In January, the Department of Labor announced a change to its process of issuing labor certifications. As a result, on Feb. 7 USCIS advised of the likely need to conduct an H-2B visa lottery for the second half of FY18. As was noted in that Feb. 7 statement, USCIS would be maintaining a flexible approach to this issue by ensuring H-2B visas were allocated fairly and would not exceed the cap.
In late February, U.S. Citizenship and Immigration Services (USCIS) began receiving H-2B cap-subject petitions for the second half of fiscal year 2018.
During the first five business days USCIS received approximately 2,700 H-2B cap-subject petitions requesting approximately 47,000 workers, which is more than the number of H-2B visas available.
H.R. 2004, the Strengthen Employment And Seasonal Opportunities Now (SEASON) Act, rights the uncertainties and frustration that have plagued the program for the past several years. Without this legislation, H-2B businesses will continue to struggle and many could even be driven out of business. We encourage local businesses to support the SEASON Act.

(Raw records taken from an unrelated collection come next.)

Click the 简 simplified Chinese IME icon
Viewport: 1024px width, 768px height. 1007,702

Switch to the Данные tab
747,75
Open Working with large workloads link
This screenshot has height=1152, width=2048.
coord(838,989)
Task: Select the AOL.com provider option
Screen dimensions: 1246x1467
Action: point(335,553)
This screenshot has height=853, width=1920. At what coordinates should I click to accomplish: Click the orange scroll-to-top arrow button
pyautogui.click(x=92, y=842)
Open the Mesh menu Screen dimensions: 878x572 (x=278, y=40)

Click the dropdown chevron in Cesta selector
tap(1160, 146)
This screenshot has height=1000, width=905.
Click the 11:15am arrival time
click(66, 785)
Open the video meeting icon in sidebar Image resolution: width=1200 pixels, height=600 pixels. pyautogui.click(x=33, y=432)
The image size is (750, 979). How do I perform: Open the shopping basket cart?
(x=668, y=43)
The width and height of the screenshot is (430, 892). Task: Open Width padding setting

The H-2B program is essential to employers who cannot find local temporary workers to fill jobs in fields including hospitality, forestry, landscaping, food concessionaires, stone quarries and other seasonal industries. The program provides an opportunity for these businesses to operate at a greater capacity, retain their full-time workers and contribute their local economies. Seasonal workers help support many upstream and downstream jobs. Every H-2B worker is estimated to create and sustain 4.64 American jobs.
Unfortunately, the program’s annual 66,000 cap (33,000 for each half of the fiscal year) is not adequate to meet the demands of our growing economy. The cap for the first half of the fiscal 2016 was reached on Jan. 9. The second-half cap was reached on March 13, leaving many seasonal employers shut out of the program with no access to legal seasonal laborers.
This provision is essential to the continued success and growth of small and seasonal businesses across the country and locally.
In addition to the problematic cap, the H-2B program is extremely costly and complicated. Employers turn to the program because it is the only way they are able to hire legal seasonal workers. The program requires employers to undertake extensive recruitment of American workers, gain approval from four government agencies and pay a premium wage. HR 2004 streamlines the H-2B application process and provides much needed certainty for seasonal employers. At the same time, the bill preserves and enhances important protections for American and H-2B workers.
We support the SEASON Act. We encourage Congress to pass this important legislation so that small and seasonal businesses across the country can continue to operate, provide local jobs, serve their communities and contribute to the economy.